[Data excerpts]
___

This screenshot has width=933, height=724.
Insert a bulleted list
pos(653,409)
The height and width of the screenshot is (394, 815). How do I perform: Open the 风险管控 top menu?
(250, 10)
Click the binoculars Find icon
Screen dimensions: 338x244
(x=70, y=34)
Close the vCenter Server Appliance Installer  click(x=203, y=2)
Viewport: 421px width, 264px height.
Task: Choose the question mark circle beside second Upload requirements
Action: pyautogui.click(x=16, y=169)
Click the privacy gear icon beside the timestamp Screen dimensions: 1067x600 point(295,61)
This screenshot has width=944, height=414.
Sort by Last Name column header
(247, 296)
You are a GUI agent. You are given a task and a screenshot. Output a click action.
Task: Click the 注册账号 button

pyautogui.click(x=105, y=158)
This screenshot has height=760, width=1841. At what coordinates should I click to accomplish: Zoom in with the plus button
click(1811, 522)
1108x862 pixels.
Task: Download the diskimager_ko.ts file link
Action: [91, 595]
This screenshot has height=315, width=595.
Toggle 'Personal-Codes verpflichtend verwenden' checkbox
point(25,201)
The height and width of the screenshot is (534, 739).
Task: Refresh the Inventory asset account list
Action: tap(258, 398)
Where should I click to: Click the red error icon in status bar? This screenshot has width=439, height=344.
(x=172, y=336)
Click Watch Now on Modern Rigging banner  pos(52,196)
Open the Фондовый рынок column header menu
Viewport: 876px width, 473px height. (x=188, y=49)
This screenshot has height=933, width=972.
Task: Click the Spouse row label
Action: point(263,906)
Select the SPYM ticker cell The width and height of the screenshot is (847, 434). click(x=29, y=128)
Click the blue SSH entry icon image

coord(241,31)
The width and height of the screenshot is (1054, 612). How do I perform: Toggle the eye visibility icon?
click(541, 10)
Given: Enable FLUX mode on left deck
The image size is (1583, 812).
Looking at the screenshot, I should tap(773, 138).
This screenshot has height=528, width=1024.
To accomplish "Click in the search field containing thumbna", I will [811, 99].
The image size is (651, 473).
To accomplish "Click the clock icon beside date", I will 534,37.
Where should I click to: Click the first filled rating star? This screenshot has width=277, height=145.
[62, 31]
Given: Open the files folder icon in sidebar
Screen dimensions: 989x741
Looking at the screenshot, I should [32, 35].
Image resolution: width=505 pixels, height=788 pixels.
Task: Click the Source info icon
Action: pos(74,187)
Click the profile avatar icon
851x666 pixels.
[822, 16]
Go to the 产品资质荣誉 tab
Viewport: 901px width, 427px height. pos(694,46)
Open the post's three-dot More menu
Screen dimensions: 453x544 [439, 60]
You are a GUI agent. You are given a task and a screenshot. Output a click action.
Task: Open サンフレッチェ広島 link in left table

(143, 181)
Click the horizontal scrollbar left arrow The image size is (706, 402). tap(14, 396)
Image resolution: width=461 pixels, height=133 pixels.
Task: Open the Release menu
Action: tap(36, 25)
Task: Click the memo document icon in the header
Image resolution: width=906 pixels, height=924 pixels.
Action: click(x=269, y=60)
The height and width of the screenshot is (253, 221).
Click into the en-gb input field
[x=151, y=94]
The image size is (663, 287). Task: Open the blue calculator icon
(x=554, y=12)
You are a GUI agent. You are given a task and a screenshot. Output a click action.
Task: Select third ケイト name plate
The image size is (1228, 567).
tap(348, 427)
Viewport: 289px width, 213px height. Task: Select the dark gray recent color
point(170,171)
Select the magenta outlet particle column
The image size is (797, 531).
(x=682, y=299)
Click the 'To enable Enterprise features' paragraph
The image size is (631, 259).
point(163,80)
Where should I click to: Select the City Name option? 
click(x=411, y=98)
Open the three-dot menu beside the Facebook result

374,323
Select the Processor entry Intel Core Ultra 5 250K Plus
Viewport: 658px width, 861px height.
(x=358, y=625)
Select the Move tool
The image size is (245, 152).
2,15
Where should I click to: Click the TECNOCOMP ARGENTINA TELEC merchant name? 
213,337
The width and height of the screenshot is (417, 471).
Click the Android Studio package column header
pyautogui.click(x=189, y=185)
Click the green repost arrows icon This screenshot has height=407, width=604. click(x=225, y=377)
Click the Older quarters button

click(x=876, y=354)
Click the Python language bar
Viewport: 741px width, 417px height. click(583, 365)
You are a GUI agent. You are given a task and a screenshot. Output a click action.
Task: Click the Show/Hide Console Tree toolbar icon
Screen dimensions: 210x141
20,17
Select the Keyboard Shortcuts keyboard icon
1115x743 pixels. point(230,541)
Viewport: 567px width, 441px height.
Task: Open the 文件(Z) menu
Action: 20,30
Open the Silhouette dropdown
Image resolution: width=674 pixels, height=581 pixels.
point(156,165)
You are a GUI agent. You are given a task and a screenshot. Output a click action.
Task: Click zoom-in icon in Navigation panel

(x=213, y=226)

___

▸ Task statement: Your task is to retype the entries verbatim, starting with the line that holds "The width and height of the screenshot is (1054, 612)." and stopping after the line that holds "Task: Select third ケイト name plate".

▸ Exercise response:
The width and height of the screenshot is (1054, 612). How do I perform: Toggle the eye visibility icon?
click(541, 10)
Given: Enable FLUX mode on left deck
The image size is (1583, 812).
Looking at the screenshot, I should tap(773, 138).
This screenshot has height=528, width=1024.
To accomplish "Click in the search field containing thumbna", I will [811, 99].
The image size is (651, 473).
To accomplish "Click the clock icon beside date", I will 534,37.
Where should I click to: Click the first filled rating star? This screenshot has width=277, height=145.
[62, 31]
Given: Open the files folder icon in sidebar
Screen dimensions: 989x741
Looking at the screenshot, I should [32, 35].
Image resolution: width=505 pixels, height=788 pixels.
Task: Click the Source info icon
Action: pos(74,187)
Click the profile avatar icon
851x666 pixels.
[822, 16]
Go to the 产品资质荣誉 tab
Viewport: 901px width, 427px height. pos(694,46)
Open the post's three-dot More menu
Screen dimensions: 453x544 [439, 60]
You are a GUI agent. You are given a task and a screenshot. Output a click action.
Task: Open サンフレッチェ広島 link in left table

(143, 181)
Click the horizontal scrollbar left arrow The image size is (706, 402). tap(14, 396)
Image resolution: width=461 pixels, height=133 pixels.
Task: Open the Release menu
Action: tap(36, 25)
Task: Click the memo document icon in the header
Image resolution: width=906 pixels, height=924 pixels.
Action: click(x=269, y=60)
The height and width of the screenshot is (253, 221).
Click into the en-gb input field
[x=151, y=94]
The image size is (663, 287). Task: Open the blue calculator icon
(x=554, y=12)
You are a GUI agent. You are given a task and a screenshot. Output a click action.
Task: Select third ケイト name plate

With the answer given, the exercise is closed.